## TASK DESCRIPTION
Set the records down again. Match every line exactly.

++++++++

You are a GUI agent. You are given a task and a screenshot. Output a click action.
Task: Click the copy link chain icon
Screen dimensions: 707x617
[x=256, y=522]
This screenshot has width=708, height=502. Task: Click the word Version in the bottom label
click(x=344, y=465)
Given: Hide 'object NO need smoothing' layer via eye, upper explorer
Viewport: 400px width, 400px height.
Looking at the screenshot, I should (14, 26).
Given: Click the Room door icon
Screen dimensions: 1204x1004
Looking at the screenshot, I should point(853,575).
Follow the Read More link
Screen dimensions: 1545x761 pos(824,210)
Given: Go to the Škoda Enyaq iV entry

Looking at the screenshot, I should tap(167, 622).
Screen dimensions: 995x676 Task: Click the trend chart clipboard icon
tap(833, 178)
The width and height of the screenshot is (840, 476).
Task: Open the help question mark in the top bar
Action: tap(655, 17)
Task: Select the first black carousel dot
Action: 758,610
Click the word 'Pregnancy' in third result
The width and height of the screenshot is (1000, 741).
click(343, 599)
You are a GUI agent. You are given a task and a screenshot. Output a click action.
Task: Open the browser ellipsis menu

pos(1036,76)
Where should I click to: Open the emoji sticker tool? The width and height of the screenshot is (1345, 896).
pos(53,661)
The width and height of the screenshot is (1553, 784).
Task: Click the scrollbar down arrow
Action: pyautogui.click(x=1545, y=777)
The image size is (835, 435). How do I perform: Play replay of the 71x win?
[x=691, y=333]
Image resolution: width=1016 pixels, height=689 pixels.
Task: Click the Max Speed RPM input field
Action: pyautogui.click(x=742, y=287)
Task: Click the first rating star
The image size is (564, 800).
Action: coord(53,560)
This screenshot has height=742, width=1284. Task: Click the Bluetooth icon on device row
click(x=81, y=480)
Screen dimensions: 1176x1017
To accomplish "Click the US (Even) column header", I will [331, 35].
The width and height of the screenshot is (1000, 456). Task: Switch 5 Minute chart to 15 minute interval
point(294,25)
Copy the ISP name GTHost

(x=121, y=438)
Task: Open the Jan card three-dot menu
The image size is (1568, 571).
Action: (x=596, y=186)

++++++++

## RESPONSE AREA
You are a GUI agent. You are given a task and a screenshot. Output a click action.
Task: Click the copy link chain icon
Screen dimensions: 707x617
[x=256, y=522]
This screenshot has width=708, height=502. Task: Click the word Version in the bottom label
click(x=344, y=465)
Given: Hide 'object NO need smoothing' layer via eye, upper explorer
Viewport: 400px width, 400px height.
Looking at the screenshot, I should (14, 26).
Given: Click the Room door icon
Screen dimensions: 1204x1004
Looking at the screenshot, I should point(853,575).
Follow the Read More link
Screen dimensions: 1545x761 pos(824,210)
Given: Go to the Škoda Enyaq iV entry

Looking at the screenshot, I should tap(167, 622).
Screen dimensions: 995x676 Task: Click the trend chart clipboard icon
tap(833, 178)
The width and height of the screenshot is (840, 476).
Task: Open the help question mark in the top bar
Action: tap(655, 17)
Task: Select the first black carousel dot
Action: 758,610
Click the word 'Pregnancy' in third result
The width and height of the screenshot is (1000, 741).
click(343, 599)
You are a GUI agent. You are given a task and a screenshot. Output a click action.
Task: Open the browser ellipsis menu

pos(1036,76)
Where should I click to: Open the emoji sticker tool? The width and height of the screenshot is (1345, 896).
pos(53,661)
The width and height of the screenshot is (1553, 784).
Task: Click the scrollbar down arrow
Action: pyautogui.click(x=1545, y=777)
The image size is (835, 435). How do I perform: Play replay of the 71x win?
[x=691, y=333]
Image resolution: width=1016 pixels, height=689 pixels.
Task: Click the Max Speed RPM input field
Action: pyautogui.click(x=742, y=287)
Task: Click the first rating star
The image size is (564, 800).
Action: coord(53,560)
This screenshot has height=742, width=1284. Task: Click the Bluetooth icon on device row
click(x=81, y=480)
Screen dimensions: 1176x1017
To accomplish "Click the US (Even) column header", I will [331, 35].
The width and height of the screenshot is (1000, 456). Task: Switch 5 Minute chart to 15 minute interval
point(294,25)
Copy the ISP name GTHost

(x=121, y=438)
Task: Open the Jan card three-dot menu
The image size is (1568, 571).
Action: (x=596, y=186)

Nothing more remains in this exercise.